When the Syrian leader signalled his readiness for peace talks, in a New York Times interview on 1 December, he had something very different in mind.
His overture stemmed partly from a genuine desire to secure the return of the strategic Golan Heights, captured by Israel in 1967.
But it was also a response to American allegations that Syria has links to terrorism, is developing weapons of mass destruction, and is making trouble in Iraq.
Reviving Israeli-Syrian peace talks would be a way of deflecting sustained American pressure.
Israel's initial response was decidedly lukewarm.
But by early January, a full month after the New York Times interview, Israel was suddenly abuzz with speculation and debate about a "Syrian option".
Several government ministers said Israel should welcome the Syrian overture - or at least not respond to it so sourly.
A centrist minister, Tommy Lapid, warned that Israel was in danger of looking like a "peace refusnik".
Prime Minister Ariel Sharon accordingly felt he should sound a bit more upbeat.
He made it clear he wanted peace with Syria, but set tough conditions.
The Syrians must first break their links with the Lebanese group Hezbollah and the Palestinian groups Hamas and Islamic Jihad - all of which Israel and the United States brand as terrorist.
Is a breakthrough likely?
There is some chance a discreet back-channel may be opened up so that Israelis and Syrians can explore one another's intentions.

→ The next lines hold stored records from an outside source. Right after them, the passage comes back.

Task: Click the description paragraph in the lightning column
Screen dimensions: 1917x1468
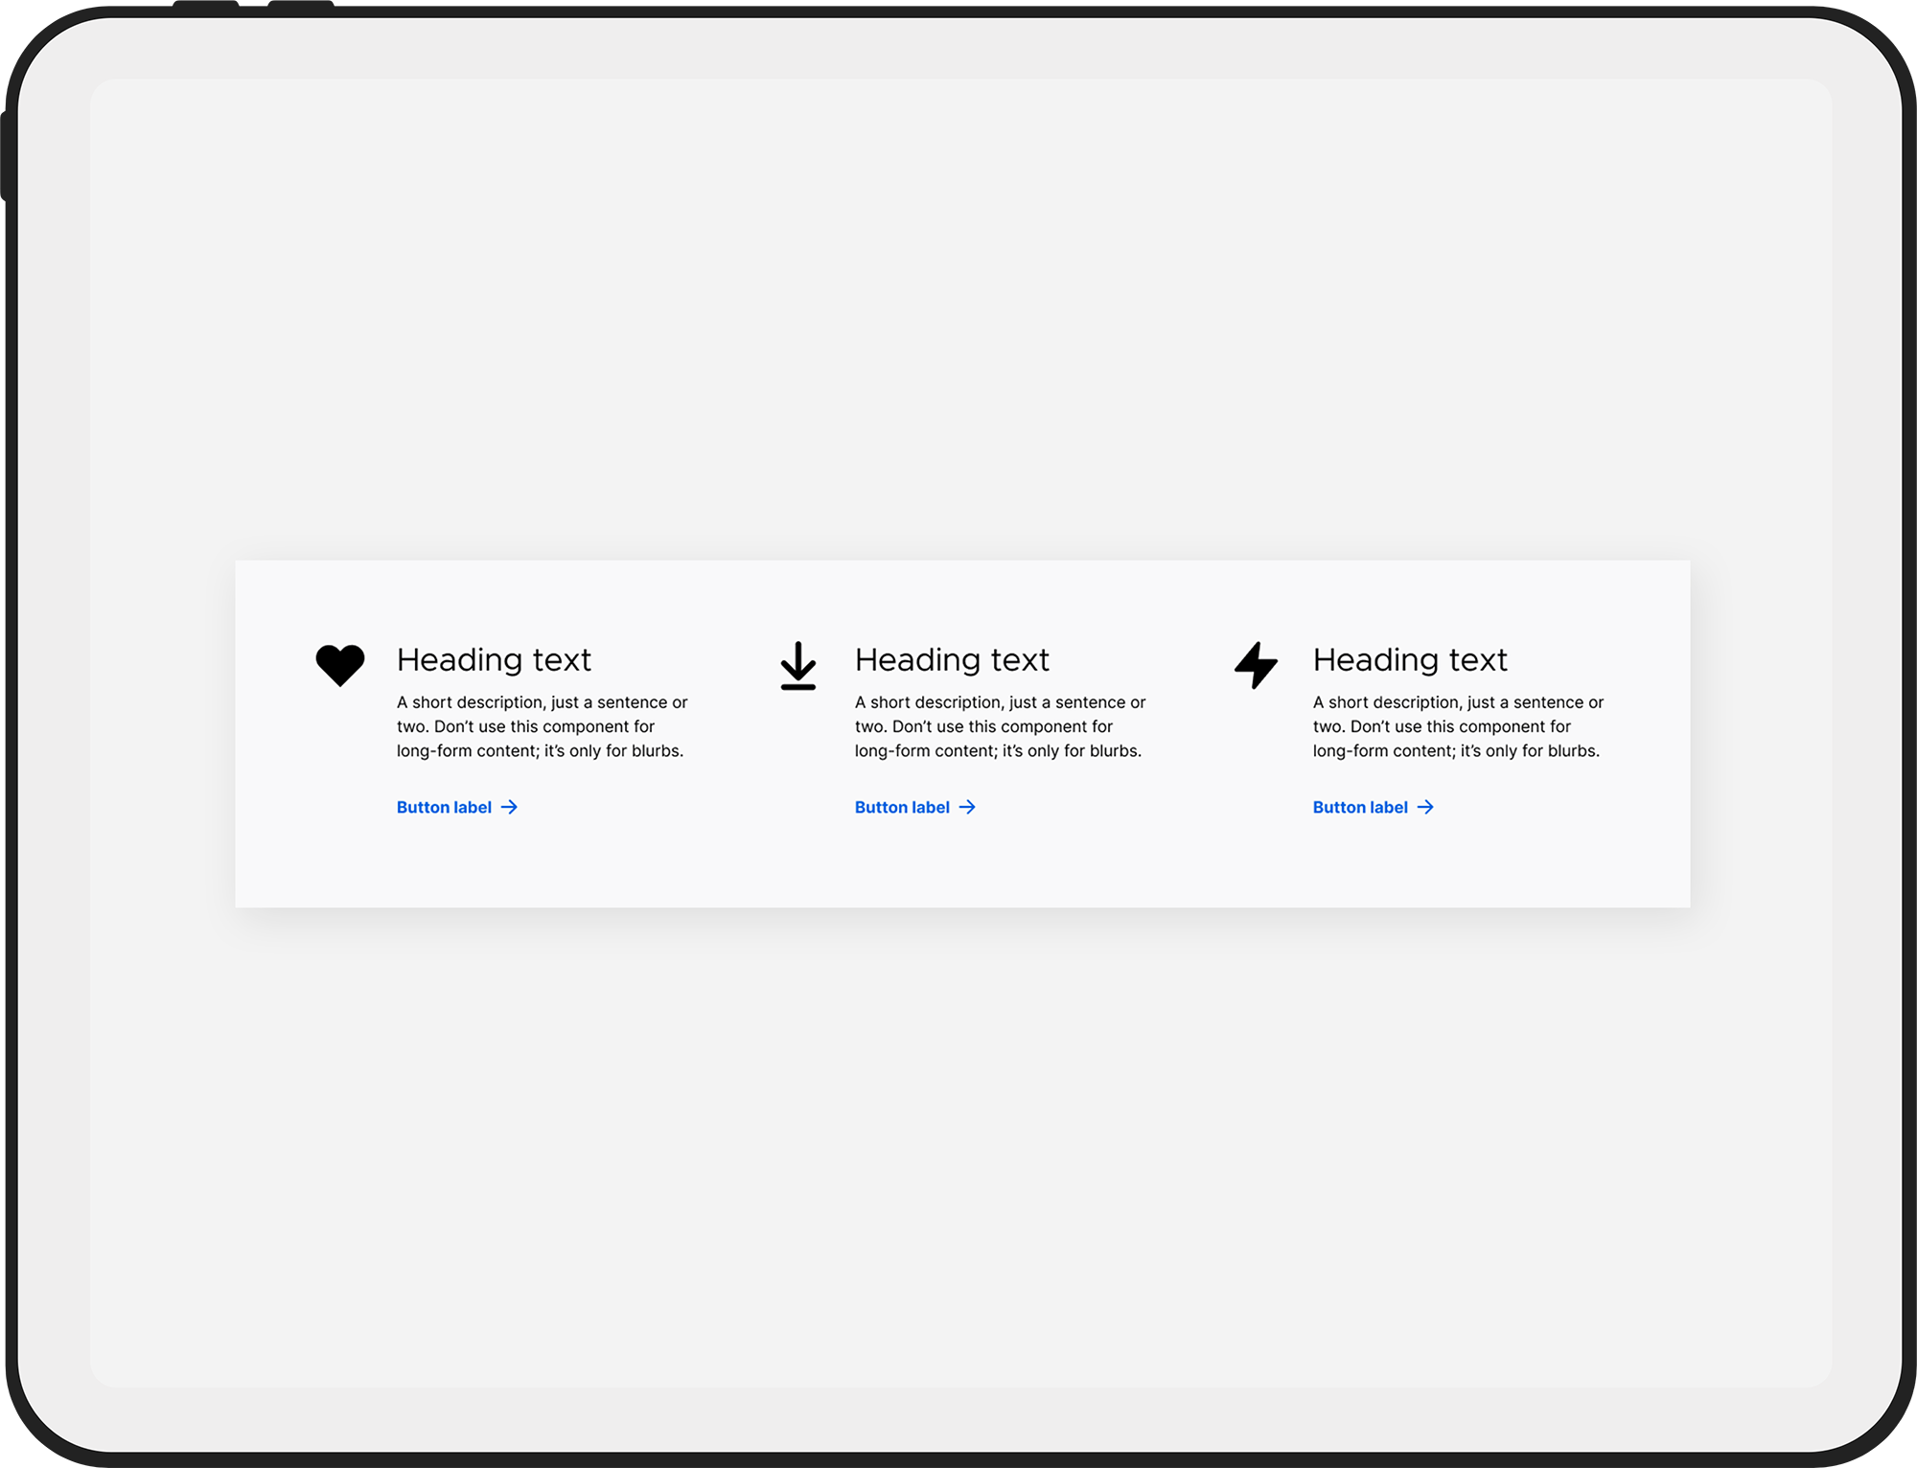Action: [x=1459, y=726]
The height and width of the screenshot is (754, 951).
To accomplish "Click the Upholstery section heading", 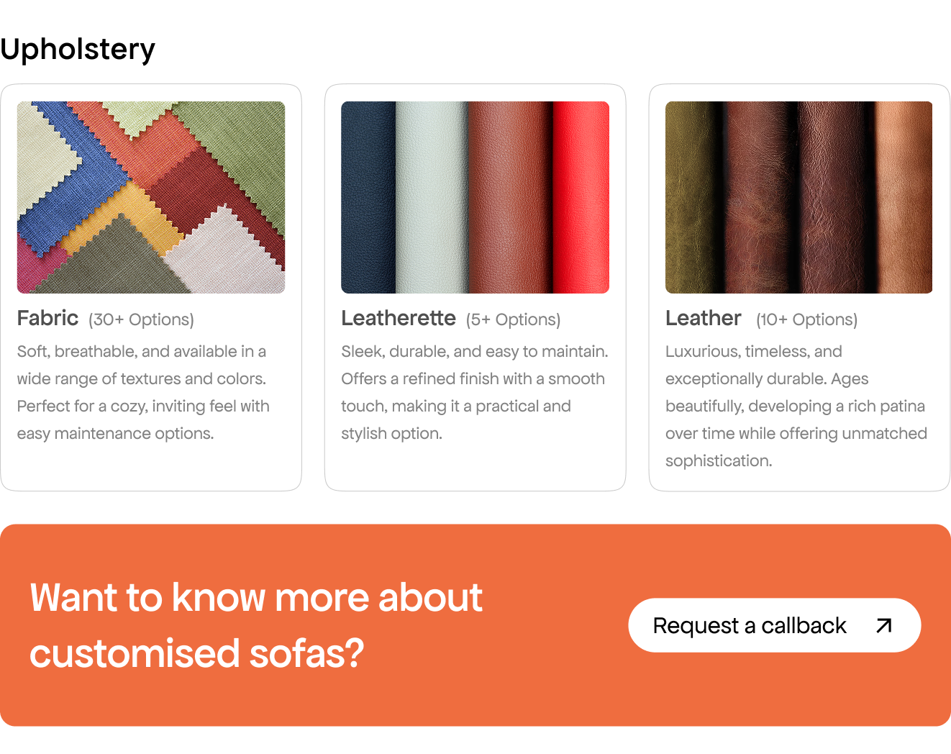I will click(78, 50).
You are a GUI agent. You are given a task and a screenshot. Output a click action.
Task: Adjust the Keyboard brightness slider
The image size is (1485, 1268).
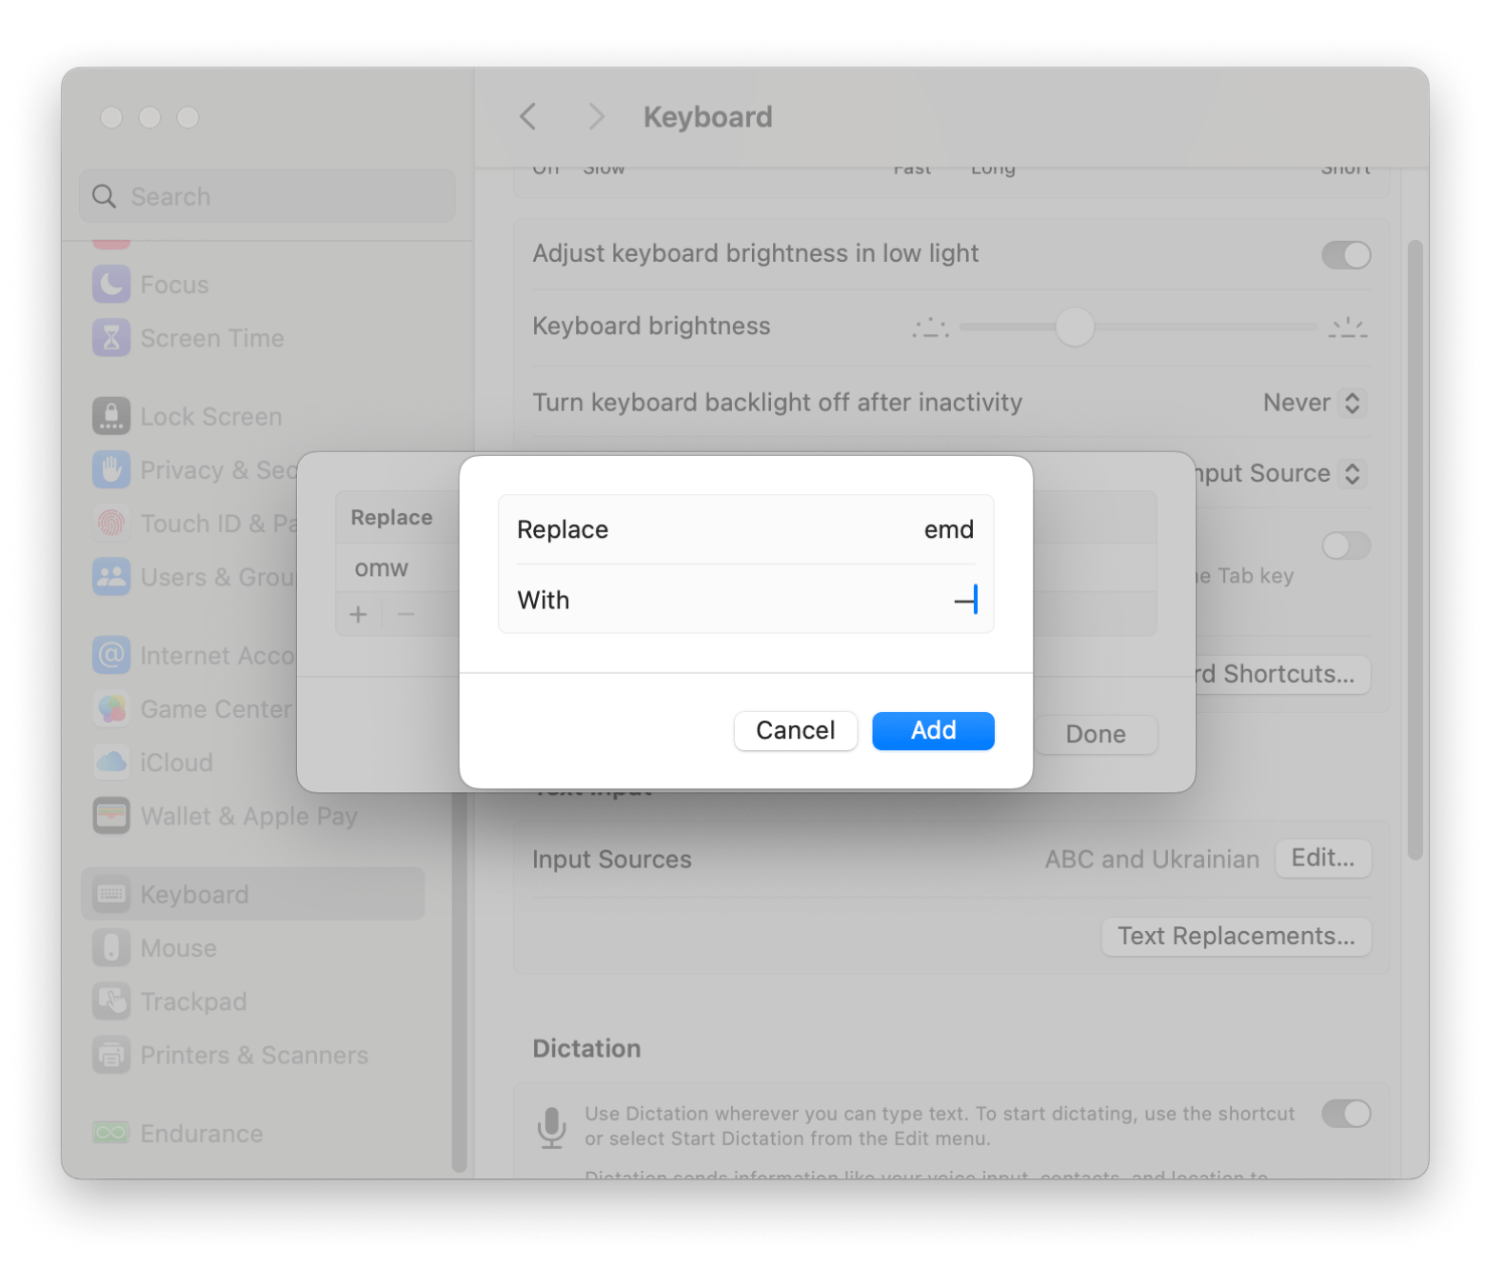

The Israeli Foreign Minister, Silvan Shalom, has revealed there were indirect contacts seven or eight months ago, which were broken off after their existence was made public.
Israel accuses Syria of supporting terrorism
But Israeli analysts think Mr Sharon is only going through the motions.
Preoccupied with a controversial initiative on the Palestinian front, he has no interest in territorial withdrawal on the Golan as well.
Moreover he appears to be under no American pressure to engage with the Syrians.
For the Bush administration, the key issue is which side Syria is on in the "war on terror".
President Bush, like Prime Minister Sharon, seems more interested in punishing President Assad than rewarding him.